§ WORKING DATA
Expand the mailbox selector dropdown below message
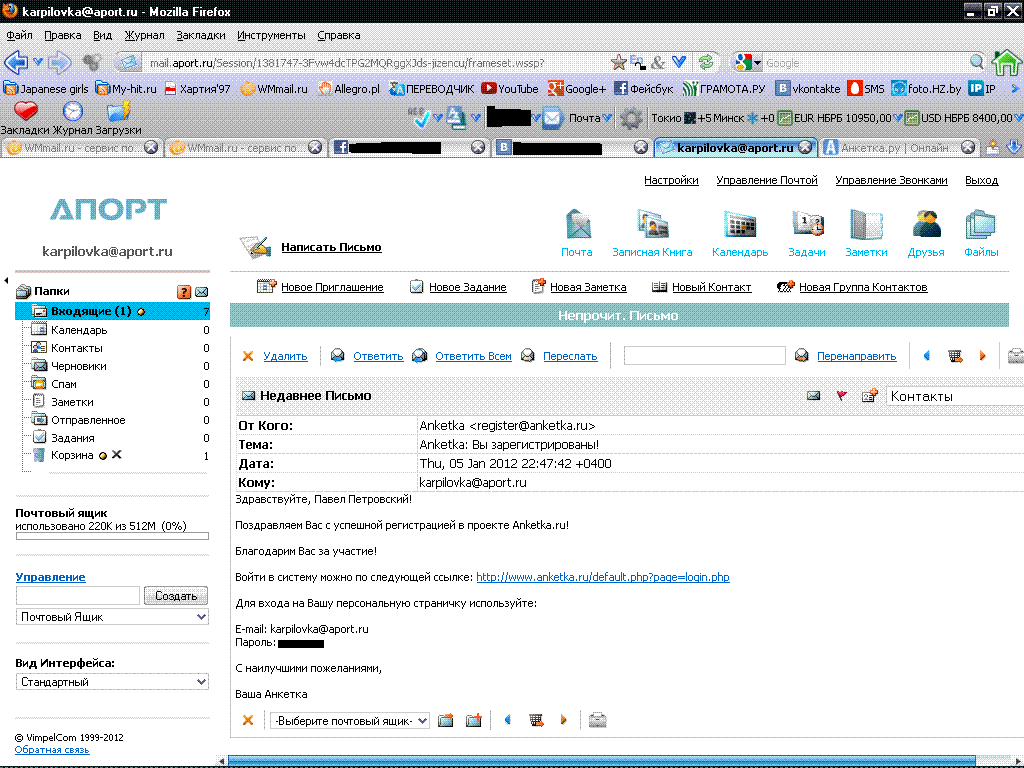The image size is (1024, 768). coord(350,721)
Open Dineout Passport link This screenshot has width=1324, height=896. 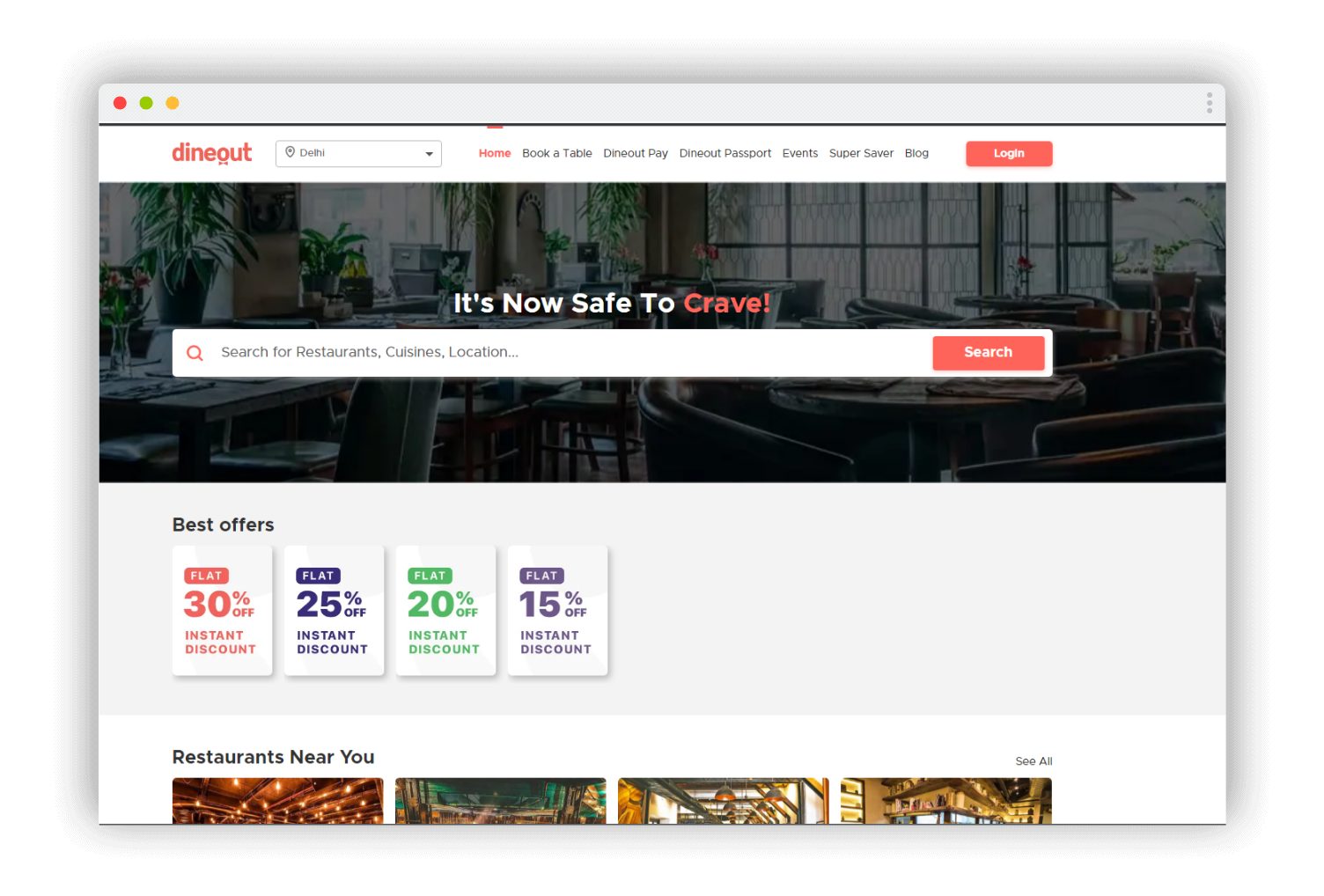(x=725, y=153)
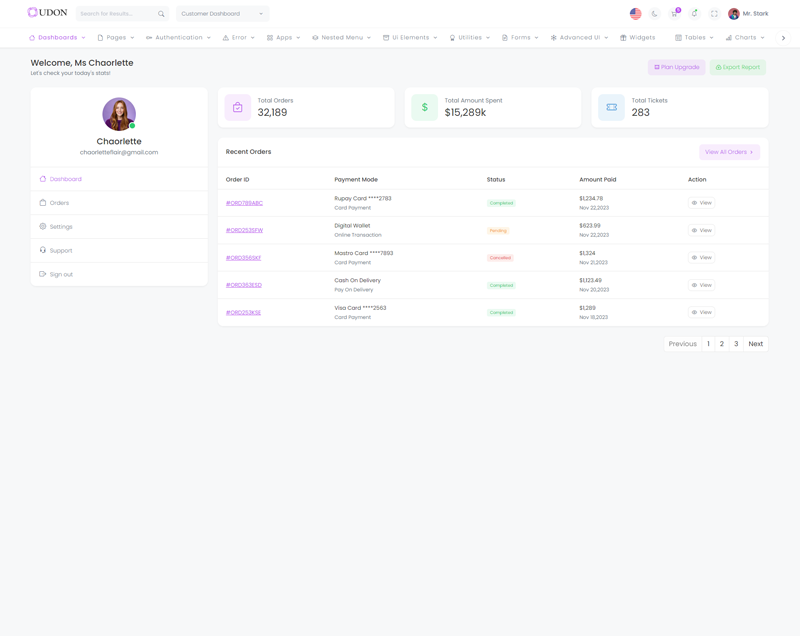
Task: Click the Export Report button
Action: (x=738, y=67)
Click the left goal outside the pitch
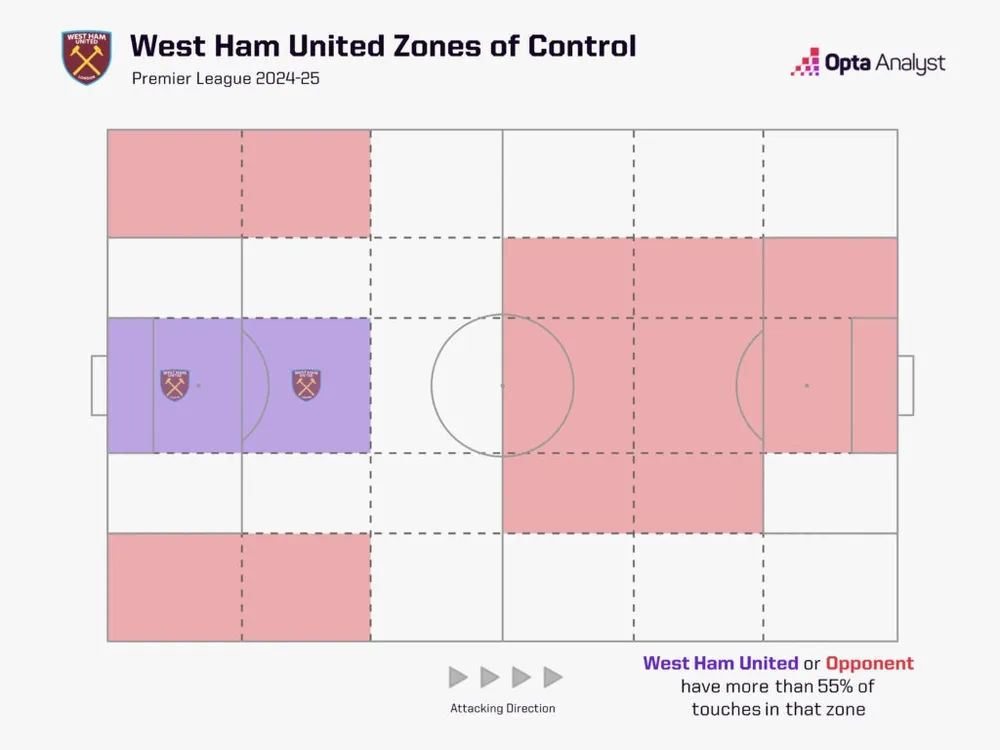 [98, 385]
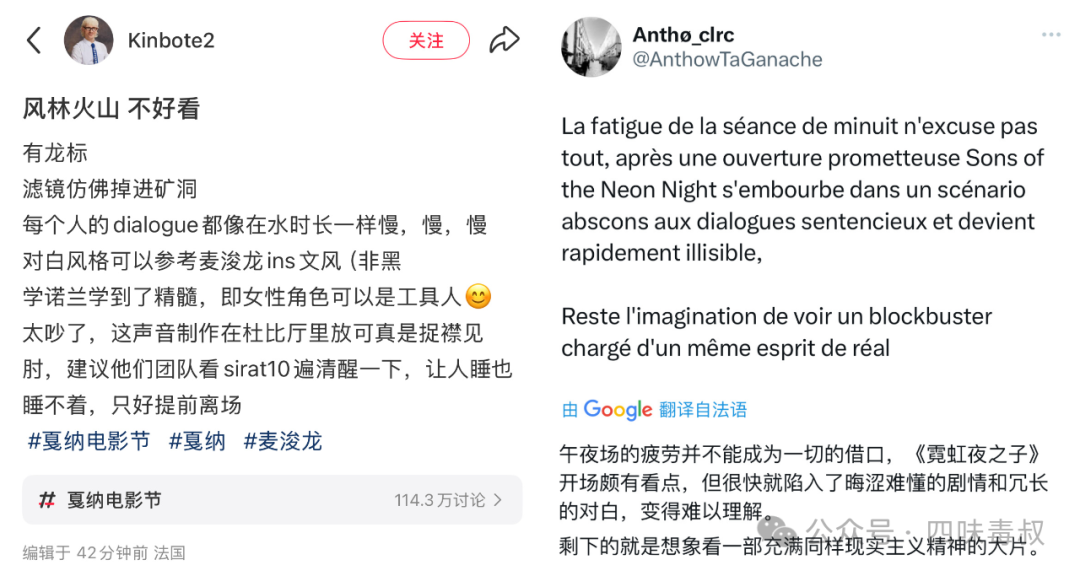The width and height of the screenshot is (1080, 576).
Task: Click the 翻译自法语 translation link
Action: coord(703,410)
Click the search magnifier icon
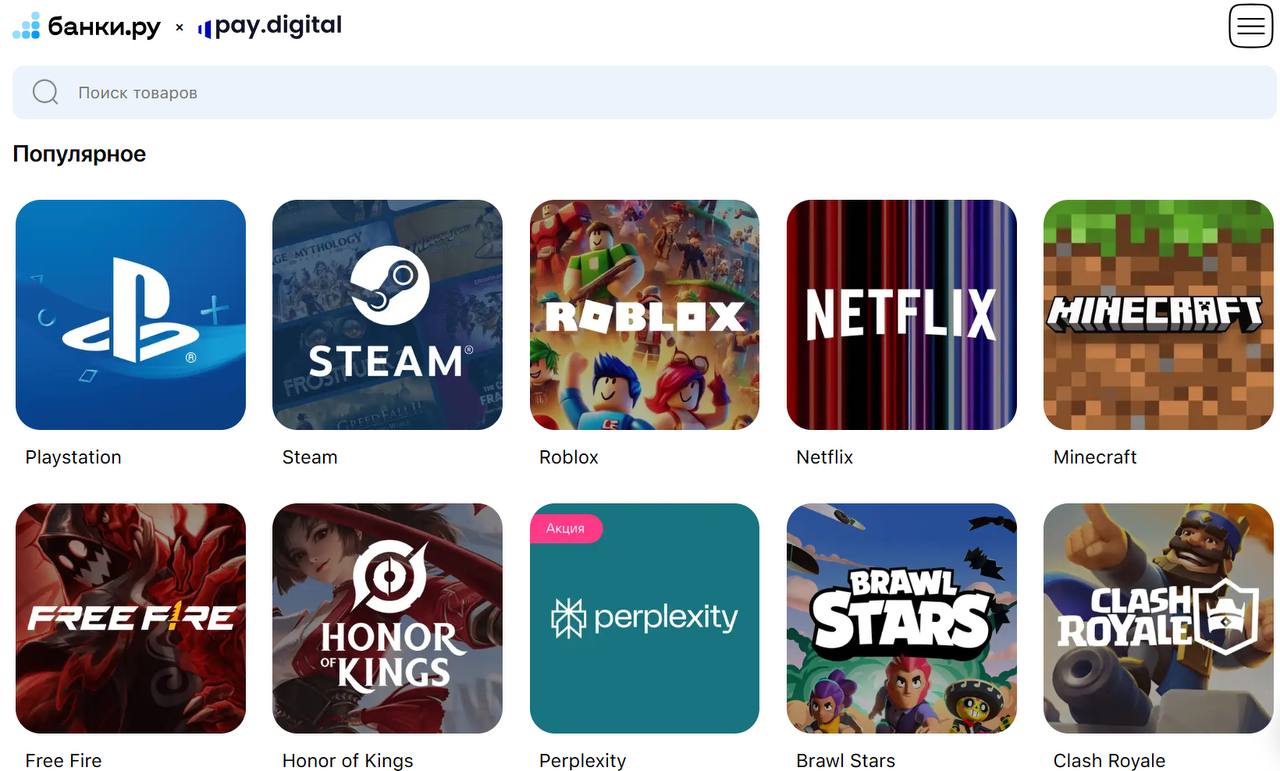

§ EXERCISE INSTRUCTIONS
Print exactly, and only, the lines from the line containing "Click the left goal outside the pitch" to the last line of the material above, with every picture left out.

§ EXERCISE SOLUTION
Click the left goal outside the pitch
 [98, 385]
The width and height of the screenshot is (1080, 576).
Task: Click the 翻译自法语 translation link
Action: coord(703,410)
Click the search magnifier icon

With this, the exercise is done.